Hi ich muss unbedingt bergbau und juwelenschleifen skillen (bergbau 60 und juwelenschleifen 10)was kann ich tun??
und wie kann ich die neuen sachen vom juwelenschleifen lernen ohne den ruhestein in die exodar zu setzten


----------



## TheoBeyer (6. Juni 2007)

also ich hab auch erst nen skill von 108, aber ich würde volgendes Empfehlen:
  -lad dir MetaMap runter(oder nen anderen Mod, wo man Kartenmarkierungen erstellen kann)
  -markier dir auf der Blutmythosinsel die Stellen, wo du Kupfer/Zinn findest(Kupfer gibts ganz viel im
   Westen der Blutwacht)
  -geh da immer wieder hin und farm des Kupfer weg, bis du Zinn brauchst.
  -dann gehst du zum Steinkrallengipfel und läufst immer am Rand außen rum.
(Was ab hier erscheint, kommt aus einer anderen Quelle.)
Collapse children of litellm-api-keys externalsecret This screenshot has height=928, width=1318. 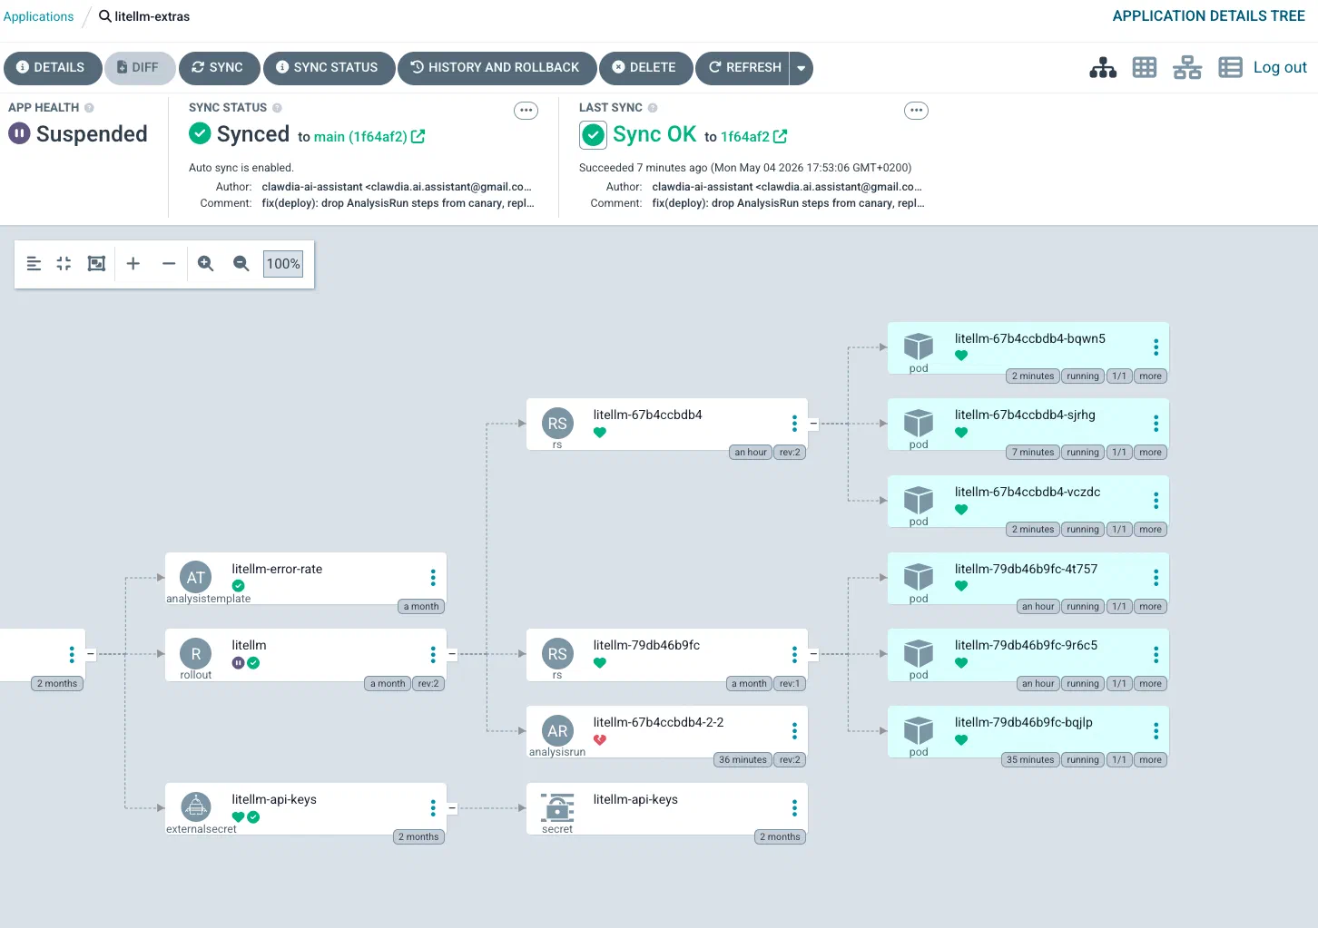tap(452, 808)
Da gibts zwei oder drei 
    Erzvorkommen, mit bissl Glück sogar Eisen und Silber. bau auch Kupfer ab, wenn dus siehst, weil sonst
    kein neues Vorkommen erscheinenkann.
mit dem Ruhestein kann ich dir weniger helfen, aber du kannst ihn ja so setzen, dass du nach Menethil oder Auberdine fliegen kannst und von dort mit dem Schiff zur Exodar.

mehr oder weniger viel Spaß beim Skilln
Ardor

PS: es dauert ca 7-10min, bis ein Vorkommen wiedererscheint


----------



## K0l0ss (6. Juni 2007)

Oder lad dir den Gatherer  


			Dieser Inhalt steht nur eingeloggten Mitgliedern zur Verfügung.


----------



## Badtiger (11. Juni 2007)

ich bin jetzt ingi und bergbau ist das gut zum geldverdinen und so??wenn ja wie?


----------



## Isegrim (11. Juni 2007)

Bergbau ja, Ingi nein.
Wie wohl? Abgebaute Mineralien verkaufen.


----------



## Mondenkynd (11. Juni 2007)

Badtiger schrieb:


> ich bin jetzt ingi und bergbau ist das gut zum geldverdinen und so??wenn ja wie?
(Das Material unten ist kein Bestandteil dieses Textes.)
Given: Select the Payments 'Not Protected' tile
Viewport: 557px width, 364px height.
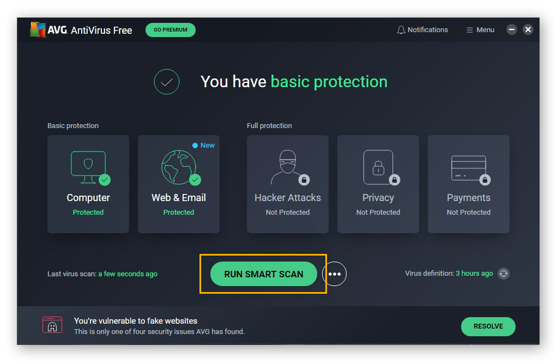Looking at the screenshot, I should click(x=468, y=184).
Also um Geld zu verdienen:

Bergbau / Kräuterkunde (Geht über Minimap-Anzeige)

Kürschner (Geht ohne Minimap-Anzeige)



oder

Kräuterkunde (Geht über Minimap-Anzeige)

Alchemie -> Tränker braucht jeder



Ingie schön und gut aber nützt dir erst sehr spät was, genau so wie Verzauberungskunst, Lederverarbeitung, Schneiderei, Juwelenschleifer, etc.


----------



## HellsBells90 (16. Juni 2009)

Hi leute, 
habe derzeit einen skill von 216 juwe und 250 bergbau

mein char ist lvl 58, und da ich jetzt endlich in die scherbenwelt gehen kann , habe ich eig. keine lust groß zu farmen und nich das gold um wirklich viel zu erreichen (ca. 460g)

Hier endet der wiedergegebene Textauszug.